#### OBJECTIVE:
Please write out every line of the items below again, requests included, and scale each coordinate in the answers by 2.45, rounding to whole numbers with halves going up. Leave the pictures out of your answer.

^^^^^^^^

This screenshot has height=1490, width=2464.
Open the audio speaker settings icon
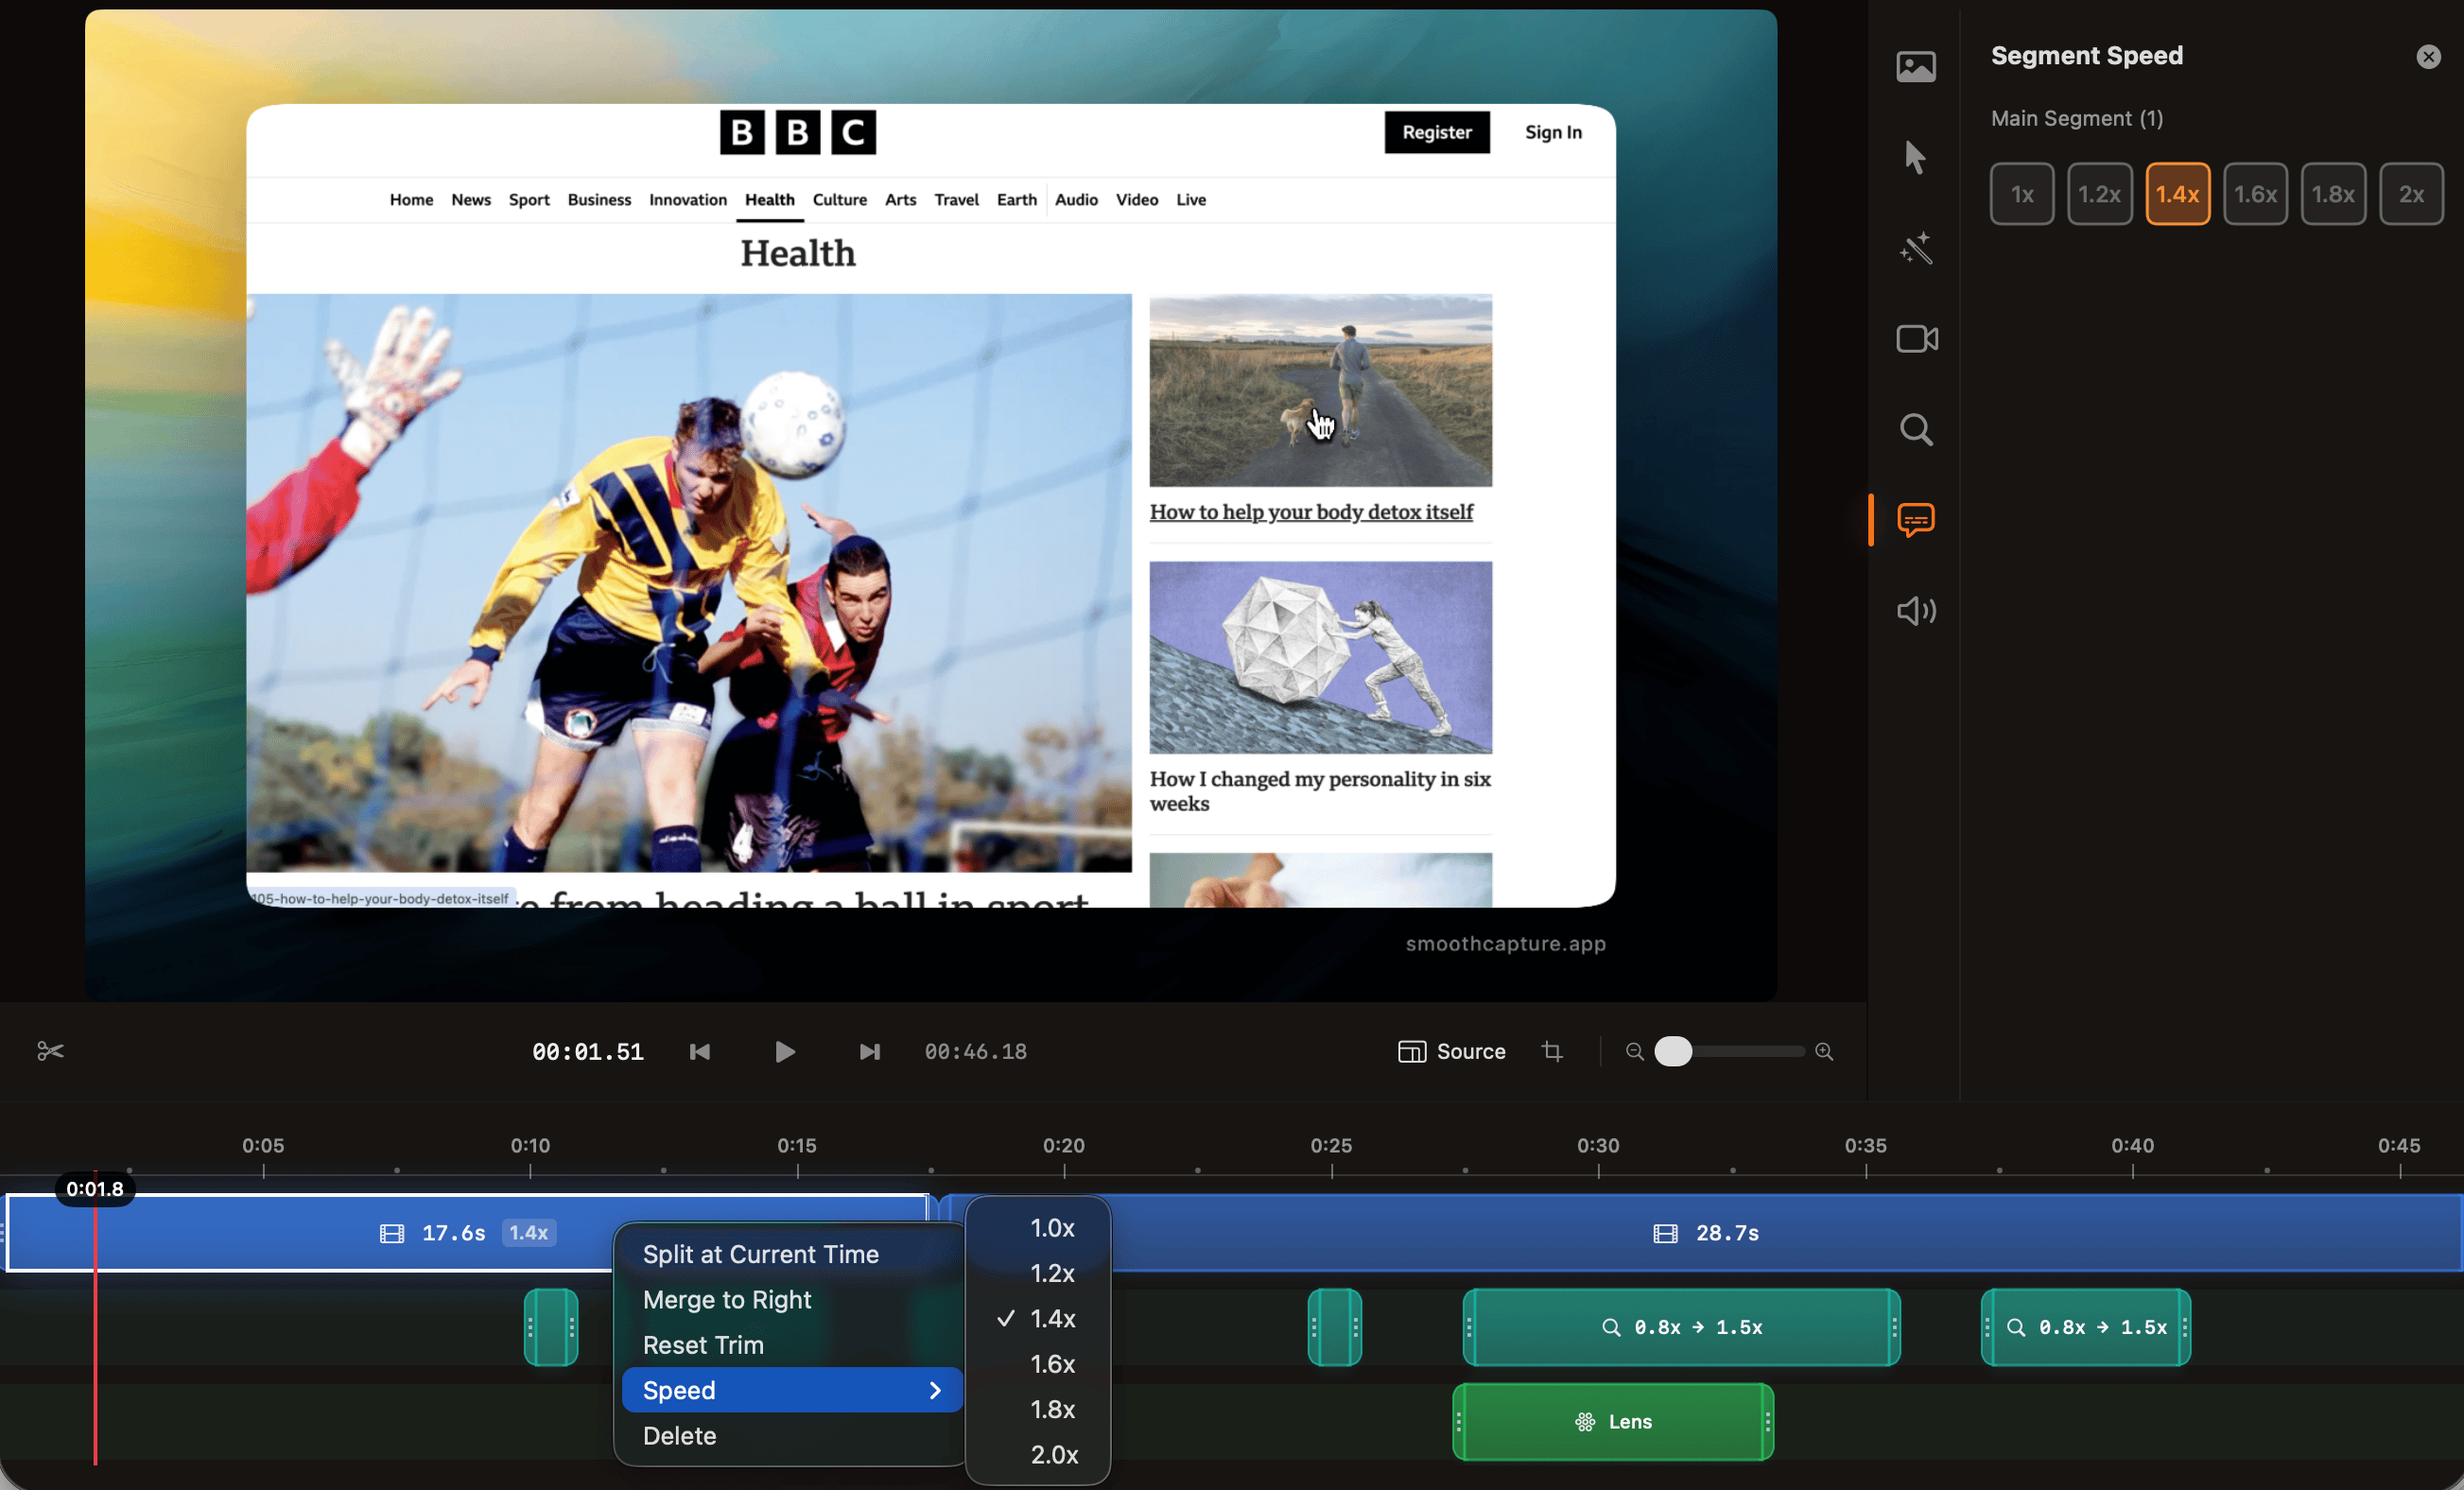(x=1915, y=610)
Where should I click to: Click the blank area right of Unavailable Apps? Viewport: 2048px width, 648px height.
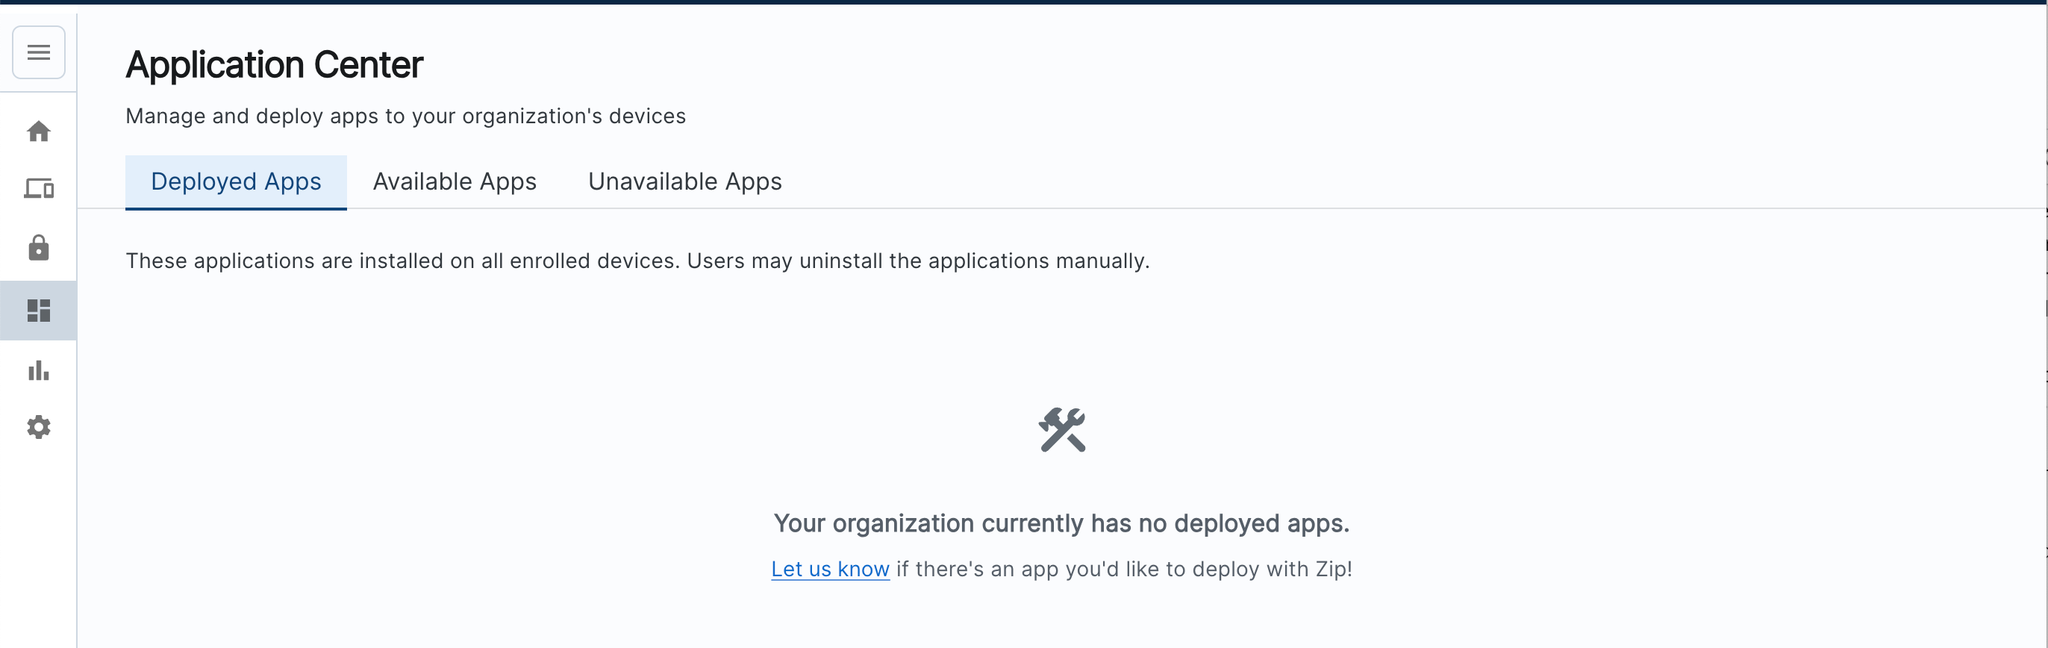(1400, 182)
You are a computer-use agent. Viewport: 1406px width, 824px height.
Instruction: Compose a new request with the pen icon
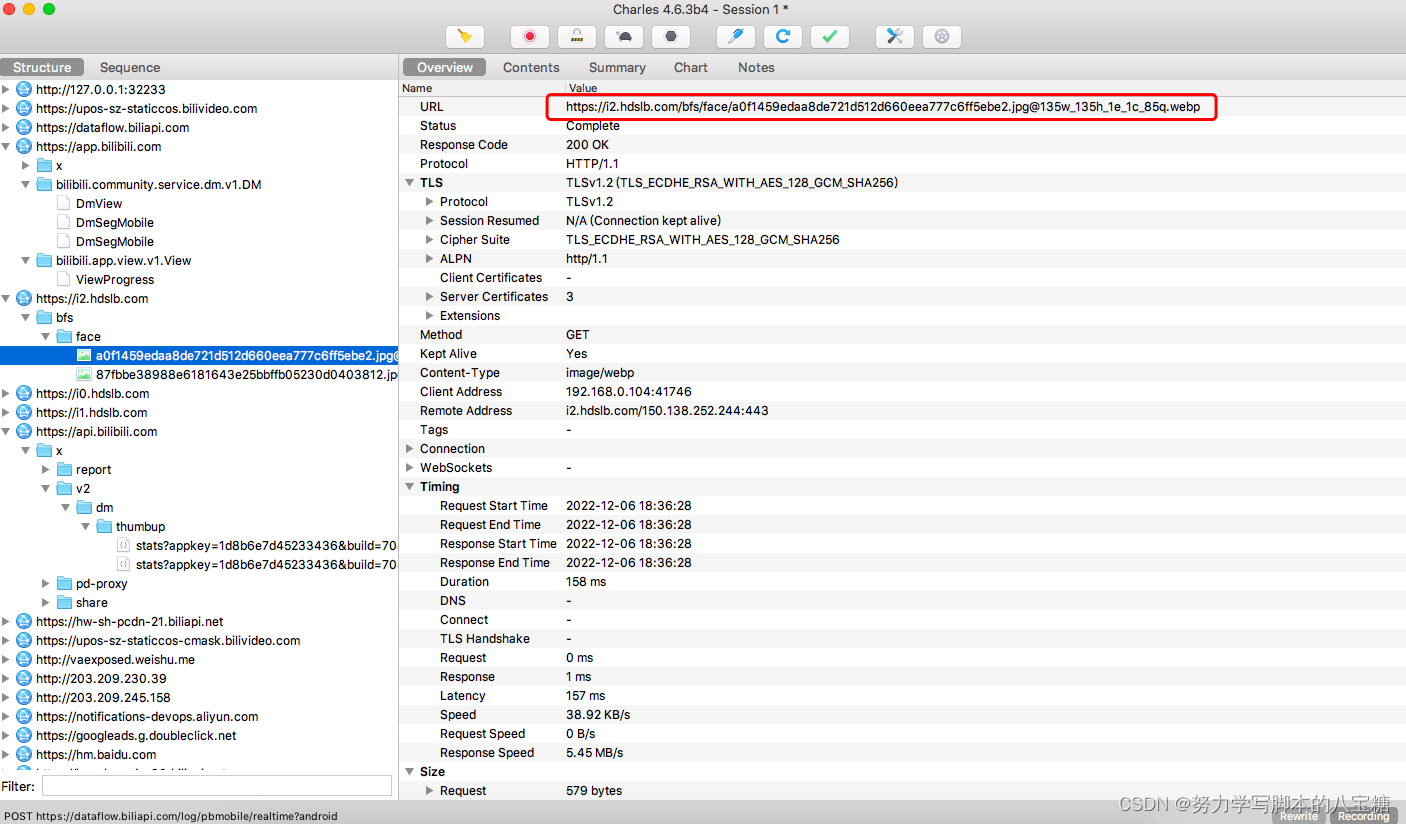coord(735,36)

^^^^^^^^

#### SOLUTION:
This screenshot has height=1490, width=2464.
Open the audio speaker settings icon
(x=4692, y=1495)
Where should I click to: Click the blank area right of Unavailable Apps? Viewport: 2048px width, 648px height.
(3430, 446)
You are a computer-use agent. Viewport: 1406px width, 824px height.
Instruction: Compose a new request with the pen icon
coord(1801,88)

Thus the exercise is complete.